Directive ▸ Reproduce the entries starting with the line containing "Select the green 柔らかく沈み込むタイプ header badge" and going on through the line containing "coord(365,377)", replacing every occurrence of "bottom bar" with "footer bar" and leaving everything else unchanged.
□ □ □ □
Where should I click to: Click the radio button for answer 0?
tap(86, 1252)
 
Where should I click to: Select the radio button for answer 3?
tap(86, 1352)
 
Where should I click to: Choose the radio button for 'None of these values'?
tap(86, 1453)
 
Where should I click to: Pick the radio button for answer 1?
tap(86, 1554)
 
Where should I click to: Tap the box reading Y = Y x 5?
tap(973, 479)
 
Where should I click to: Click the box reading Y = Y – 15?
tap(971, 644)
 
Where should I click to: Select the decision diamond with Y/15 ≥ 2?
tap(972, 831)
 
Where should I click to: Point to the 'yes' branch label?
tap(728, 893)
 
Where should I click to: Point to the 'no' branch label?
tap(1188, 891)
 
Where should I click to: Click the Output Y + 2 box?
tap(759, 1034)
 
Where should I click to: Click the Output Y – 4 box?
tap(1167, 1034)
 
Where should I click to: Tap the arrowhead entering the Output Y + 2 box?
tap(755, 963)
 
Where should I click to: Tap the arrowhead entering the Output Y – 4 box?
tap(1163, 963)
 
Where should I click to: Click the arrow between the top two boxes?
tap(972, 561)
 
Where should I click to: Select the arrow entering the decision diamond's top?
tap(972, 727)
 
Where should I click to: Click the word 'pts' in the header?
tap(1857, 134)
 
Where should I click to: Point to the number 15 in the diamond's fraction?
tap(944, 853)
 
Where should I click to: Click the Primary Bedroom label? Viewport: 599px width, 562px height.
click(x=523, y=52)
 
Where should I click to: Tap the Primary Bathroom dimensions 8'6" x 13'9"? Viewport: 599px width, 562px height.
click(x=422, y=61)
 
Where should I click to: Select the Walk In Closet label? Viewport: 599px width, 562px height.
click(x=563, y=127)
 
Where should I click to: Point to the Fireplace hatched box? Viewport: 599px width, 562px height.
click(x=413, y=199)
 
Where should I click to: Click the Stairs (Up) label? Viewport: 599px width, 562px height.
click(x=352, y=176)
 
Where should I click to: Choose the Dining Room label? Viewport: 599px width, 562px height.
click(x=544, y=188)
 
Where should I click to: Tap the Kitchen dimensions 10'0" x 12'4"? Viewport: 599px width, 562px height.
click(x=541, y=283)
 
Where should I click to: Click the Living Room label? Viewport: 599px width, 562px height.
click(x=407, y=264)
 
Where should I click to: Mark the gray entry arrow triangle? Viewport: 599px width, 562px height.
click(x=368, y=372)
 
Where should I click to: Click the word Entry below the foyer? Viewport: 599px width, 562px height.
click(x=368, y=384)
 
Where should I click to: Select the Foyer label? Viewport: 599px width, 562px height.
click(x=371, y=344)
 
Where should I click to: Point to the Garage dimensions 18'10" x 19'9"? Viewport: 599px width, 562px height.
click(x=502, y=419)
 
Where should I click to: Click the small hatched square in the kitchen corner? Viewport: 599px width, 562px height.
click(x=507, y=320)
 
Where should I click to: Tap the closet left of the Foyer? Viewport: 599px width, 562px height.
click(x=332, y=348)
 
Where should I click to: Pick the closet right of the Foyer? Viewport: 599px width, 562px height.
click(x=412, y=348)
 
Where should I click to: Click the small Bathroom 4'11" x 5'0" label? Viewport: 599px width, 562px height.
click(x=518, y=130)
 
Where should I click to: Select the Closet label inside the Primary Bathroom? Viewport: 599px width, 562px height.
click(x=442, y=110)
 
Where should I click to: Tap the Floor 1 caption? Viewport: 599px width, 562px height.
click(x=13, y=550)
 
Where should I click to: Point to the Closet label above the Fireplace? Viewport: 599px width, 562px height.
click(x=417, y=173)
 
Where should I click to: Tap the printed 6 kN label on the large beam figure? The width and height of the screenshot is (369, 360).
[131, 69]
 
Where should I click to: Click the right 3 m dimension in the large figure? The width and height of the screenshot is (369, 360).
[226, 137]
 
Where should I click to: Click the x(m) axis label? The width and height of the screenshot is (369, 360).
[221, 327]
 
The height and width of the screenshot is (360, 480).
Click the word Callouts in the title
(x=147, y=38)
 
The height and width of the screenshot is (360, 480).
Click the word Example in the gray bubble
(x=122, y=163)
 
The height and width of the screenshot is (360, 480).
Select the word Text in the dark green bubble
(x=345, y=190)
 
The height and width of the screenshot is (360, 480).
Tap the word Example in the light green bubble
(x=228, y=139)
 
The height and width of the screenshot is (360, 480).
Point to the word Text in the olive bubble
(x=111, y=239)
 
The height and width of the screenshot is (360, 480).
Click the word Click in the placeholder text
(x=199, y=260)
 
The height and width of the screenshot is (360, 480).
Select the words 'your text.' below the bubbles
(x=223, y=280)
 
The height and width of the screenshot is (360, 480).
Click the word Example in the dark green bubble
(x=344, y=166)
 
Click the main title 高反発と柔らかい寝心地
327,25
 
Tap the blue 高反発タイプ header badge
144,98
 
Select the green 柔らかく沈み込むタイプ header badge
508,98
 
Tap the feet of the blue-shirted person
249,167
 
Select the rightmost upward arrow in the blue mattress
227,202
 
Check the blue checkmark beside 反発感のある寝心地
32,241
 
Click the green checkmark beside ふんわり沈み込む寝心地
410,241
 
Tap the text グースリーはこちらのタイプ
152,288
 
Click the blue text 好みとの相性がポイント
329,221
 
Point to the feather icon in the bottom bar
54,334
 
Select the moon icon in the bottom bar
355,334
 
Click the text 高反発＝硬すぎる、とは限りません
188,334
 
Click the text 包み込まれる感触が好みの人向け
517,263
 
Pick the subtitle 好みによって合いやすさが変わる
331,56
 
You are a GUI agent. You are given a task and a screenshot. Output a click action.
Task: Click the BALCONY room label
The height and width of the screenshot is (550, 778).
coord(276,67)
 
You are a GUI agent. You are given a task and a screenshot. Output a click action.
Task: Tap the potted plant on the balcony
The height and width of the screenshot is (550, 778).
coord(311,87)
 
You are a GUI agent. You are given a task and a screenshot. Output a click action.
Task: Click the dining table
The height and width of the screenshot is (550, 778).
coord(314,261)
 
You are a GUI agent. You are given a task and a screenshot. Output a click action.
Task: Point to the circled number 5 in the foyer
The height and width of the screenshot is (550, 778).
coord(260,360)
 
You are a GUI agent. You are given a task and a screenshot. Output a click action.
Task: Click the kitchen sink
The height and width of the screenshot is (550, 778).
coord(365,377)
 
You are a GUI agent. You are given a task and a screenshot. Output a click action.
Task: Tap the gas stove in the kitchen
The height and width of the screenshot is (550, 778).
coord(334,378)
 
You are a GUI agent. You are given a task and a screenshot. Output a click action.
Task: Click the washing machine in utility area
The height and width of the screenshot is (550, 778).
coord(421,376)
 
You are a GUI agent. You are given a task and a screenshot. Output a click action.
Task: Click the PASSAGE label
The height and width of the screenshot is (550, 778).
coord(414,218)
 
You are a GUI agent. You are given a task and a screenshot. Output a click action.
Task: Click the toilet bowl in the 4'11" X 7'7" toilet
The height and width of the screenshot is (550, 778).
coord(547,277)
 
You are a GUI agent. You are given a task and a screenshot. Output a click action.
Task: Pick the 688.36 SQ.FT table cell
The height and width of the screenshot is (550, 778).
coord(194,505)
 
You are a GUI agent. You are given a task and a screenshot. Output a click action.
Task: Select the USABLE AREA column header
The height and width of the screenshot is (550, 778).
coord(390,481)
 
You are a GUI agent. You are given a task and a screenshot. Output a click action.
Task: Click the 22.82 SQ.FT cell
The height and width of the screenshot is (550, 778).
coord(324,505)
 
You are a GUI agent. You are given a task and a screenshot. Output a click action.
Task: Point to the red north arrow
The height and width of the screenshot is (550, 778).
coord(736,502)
□ □ □ □
Completed exercise ▸
Select the green 柔らかく沈み込むタイプ header badge
508,98
 
Tap the feet of the blue-shirted person
249,167
 
Select the rightmost upward arrow in the blue mattress
227,202
 
Check the blue checkmark beside 反発感のある寝心地
32,241
 
Click the green checkmark beside ふんわり沈み込む寝心地
410,241
 
Tap the text グースリーはこちらのタイプ
152,288
 
Click the blue text 好みとの相性がポイント
329,221
 
Point to the feather icon in the footer bar
54,334
 
Select the moon icon in the footer bar
355,334
 
Click the text 高反発＝硬すぎる、とは限りません
188,334
 
Click the text 包み込まれる感触が好みの人向け
517,263
 
Pick the subtitle 好みによって合いやすさが変わる
331,56
 
You are a GUI agent. You are given a task and a screenshot. Output a click action.
Task: Click the BALCONY room label
The height and width of the screenshot is (550, 778).
coord(276,67)
 
You are a GUI agent. You are given a task and a screenshot. Output a click action.
Task: Tap the potted plant on the balcony
The height and width of the screenshot is (550, 778).
coord(311,87)
 
You are a GUI agent. You are given a task and a screenshot. Output a click action.
Task: Click the dining table
The height and width of the screenshot is (550, 778).
coord(314,261)
 
You are a GUI agent. You are given a task and a screenshot. Output a click action.
Task: Point to the circled number 5 in the foyer
The height and width of the screenshot is (550, 778).
coord(260,360)
 
You are a GUI agent. You are given a task and a screenshot. Output a click action.
Task: Click the kitchen sink
The height and width of the screenshot is (550, 778).
coord(365,377)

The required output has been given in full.